Particle laden flows are common in gas turbine applications and may be responsible for both fouling and erosion phenomena. The latter phenomenon is usually found in the operating environment which results from the transport of unfiltered solid or molten particles that typically drive the erosive process.

Several studies correlate the erosion to a degradation of aerodynamic performance if the blades retain their structural integrity driven by the original blade profiles’ deterioration. Reported limiting factors in eroded turbomachinery operations mostly correlated with the flow turning capability and direct influence on the boundary layers. As a result, rotor losses increased because of changes to the blade’s leading edge, trailing edge, blade thickness and blade tip-to-casing clearance.

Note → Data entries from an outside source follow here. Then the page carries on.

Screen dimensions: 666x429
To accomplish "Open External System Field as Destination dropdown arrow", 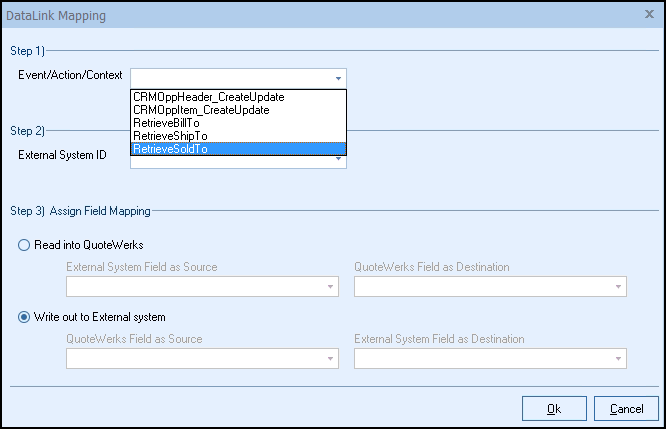I will pyautogui.click(x=618, y=359).
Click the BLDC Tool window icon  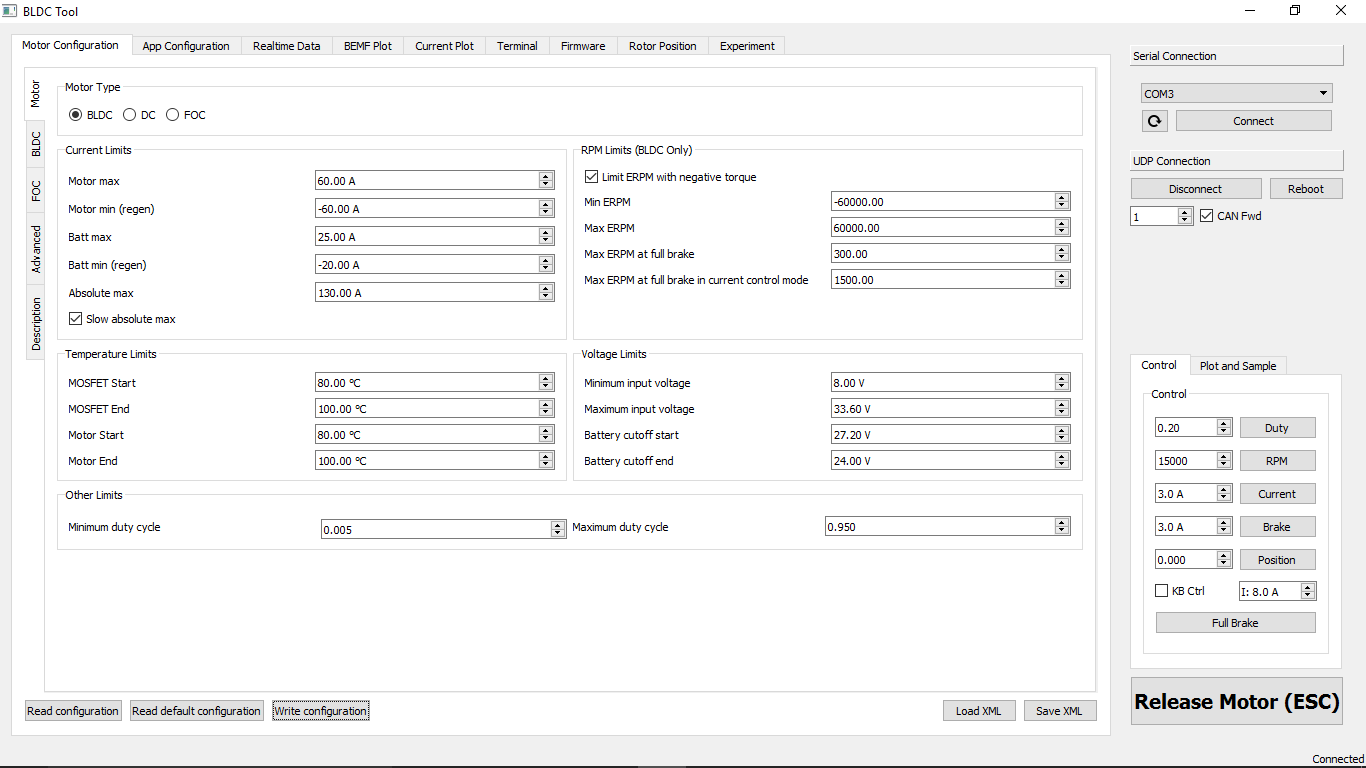coord(9,11)
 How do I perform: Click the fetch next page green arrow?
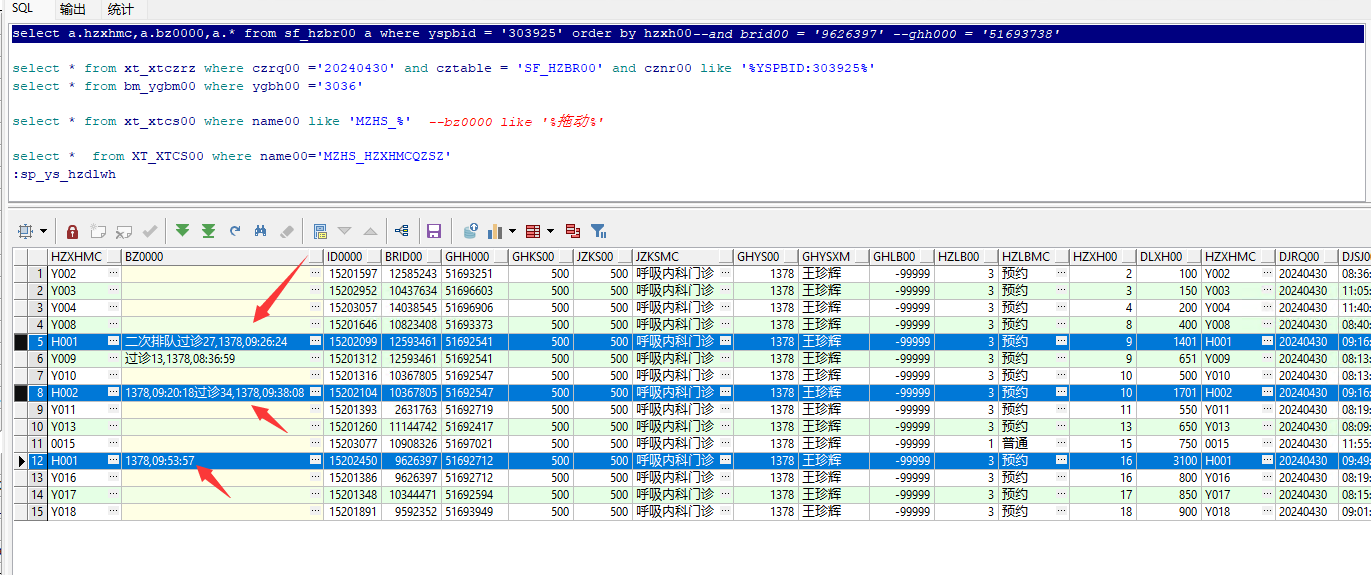click(182, 231)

This paper presents an erosion process model based on a simulation of the three-dimensional turbomachinery turbulent flow field, coupled with a prediction of transporting entrained particles and their impact on the blade surfaces in a highly-loaded fan rotor. The erosion model is embedded into an in-house computational fluid dynamics (CFD) solver using the finite element method (FEM) formulation. The authors propose an improved version of the Particle Cloud Tracking (PCT) model which accounts for the particle-blade interactions’ non-isotropic effects. The authors implemented PCT using an original finite element based tracking scheme to identify the particle cloud centre’s position and that of the computational cells within the cloud.

The authors used the PCT technique to investigate the erosion pattern in a highly loaded axial flow fan. The numerical study focuses on the prediction of critical blade areas and erosion rate, together with an insight into the particle dynamics.